To answer these questions, we need to quickly launch real-world demonstration projects that examine the use of TDF/FTC as PrEP in many different populations and settings -- in the U.S. and internationally. Yet right now, more than a year after the approach was shown to be effective in clinical trials, few such projects are funded or underway.

Demonstration projects like these are among the short-term priorities laid out in a new report this week from AVAC and our colleagues at amfAR. The report presents a three-year, global action agenda to set the world on a path toward ending AIDS. It sets specific, year-by-year priorities through 2015 to capitalize on the many effective HIV prevention methods now available, from voluntary medical male circumcision to antiretroviral treatment for people with HIV, which can help them avoid transmitting HIV to others. It also focuses on next steps in continued research and development for effective HIV vaccines and a cure, additional options that will ultimately be essential to end the epidemic.

A key theme of the report is that hard choices will be necessary -- but that we can achieve dramatic progress if we set evidence-based priorities and stick to them.
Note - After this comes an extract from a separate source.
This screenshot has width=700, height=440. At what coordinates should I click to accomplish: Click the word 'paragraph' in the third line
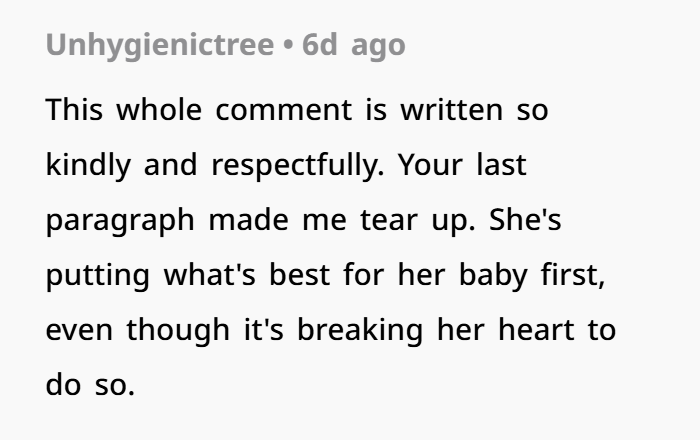pos(120,221)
In fact, our analysis of modeling studies and other available data suggests the world could soon reach a "tipping point" in the AIDS epidemic, at which -- for the first time ever -- the number of people gaining access to HIV treatment outpaces the number becoming newly infected. This could be achieved in as little as two or three years if the right steps are taken now, and would be a major step in beginning to bring the epidemic under control.

We'll be highlighting the new action agenda throughout the upcoming conference, and are urging other stakeholders to commit to its targets.

I'm optimistic that, decades from now, we'll look back at July 2012 as the point at which the world began its successful drive to end one of humanity's greatest tragedies. If I'm proven right, it will because we not only had the right tools, but also knew how to use them.